The hardest part of running a home-lab long-term isn't setting it up — it's setting it up in a way that still makes sense six months later when you've changed things, broken things, and forgotten why you made the decisions you made. Most guides optimize for getting something working. This is about keeping it working through your own future interventions.
My current setup is built around a Raspberry Pi 3B+ and an Arch Linux main machine. The Pi handles always-on services; the Arch box handles everything else. The philosophy that's kept it stable: every service should be independently reachable, and nothing should depend on remembering a port number or an IP.
The Pi stack
The Pi runs three things that I actually use constantly:
- NAS over SSH: SSHFS mounts from the main machine when I need it. Simple, no Samba complexity, no random Windows compatibility issues. The Pi's SSH config is locked down — key-only auth, no password, AllowUsers explicit.
- WireGuard via PiVPN: the single best decision I made for this setup. WireGuard's handshake is fast enough that I leave it on all the time on my phone. Split tunneling to route only local traffic through it, so I'm not throttling everything.
- DuckDNS: dynamic DNS so I can reach the Pi by name regardless of what my ISP has assigned me. A cron job updates the record every five minutes. The domain is stable; the IP is ephemeral and I never have to think about it.
The WireGuard + DuckDNS combination is what actually makes the lab useful remotely. Without stable naming, you're either memorizing IPs or updating config files every time your ISP rotates your address. The cron updater is four lines and runs forever.
Arch as a daily driver
I've been on Arch long enough that the "btw" joke has stopped being funny and started being just accurate. The appeal isn't masochism — it's that the system does exactly what I told it to do, and nothing else. No background services I didn't ask for, no package manager second-guessing my decisions, no distribution-level opinions about how I should configure things.
The tradeoff is maintenance overhead. Arch updates break things occasionally, and when they do, it's usually because something changed upstream that I didn't notice. The practice that's kept this manageable:
- Read the Arch Linux news feed before updating. Not always, but before any big update batch. Most breakage is announced in advance.

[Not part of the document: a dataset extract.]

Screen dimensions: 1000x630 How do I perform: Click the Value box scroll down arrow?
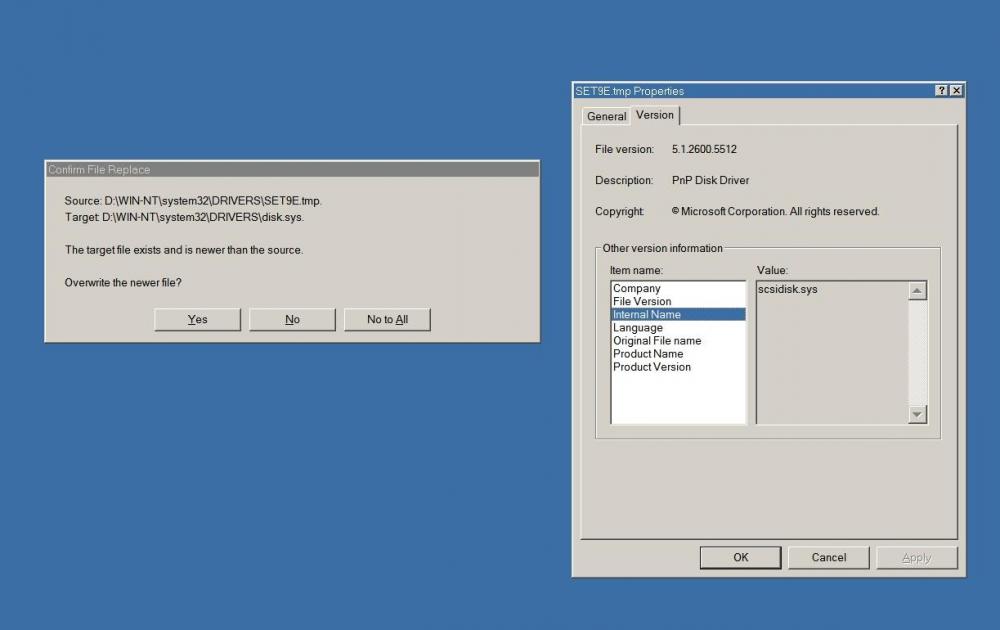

- Never run a full system update right before you need the machine to work. Friday afternoon before a weekend project is not the time.
- Keep a working timeshift snapshot. Btrfs snapshots are cheap and have saved me more than once. The barrier to rolling back needs to be zero.
- Document your AUR packages separately. They're not in pacman's main log and they drift in ways that official packages don't.
The principle that holds it together
Everything in the lab follows one rule: if I came back to it after three months away, could I figure out what it's doing and why from the files alone? If not, I'm building something fragile.
In practice this means comments in config files, a plain-text notes file in each service directory, and no "I'll remember what this does" shortcuts. The future version of me has a bad memory and is annoyed at the past version of me for assuming otherwise.
The lab has paid off in a way I didn't fully anticipate: the operational experience transfers directly to work. Thinking about network segmentation, managing SSH keys, running WireGuard — these aren't abstract concepts when you've set them up yourself and debugged them at 11pm because something stopped working. The hands-on reps matter, and the home-lab is where I get them at a pace and scope I control.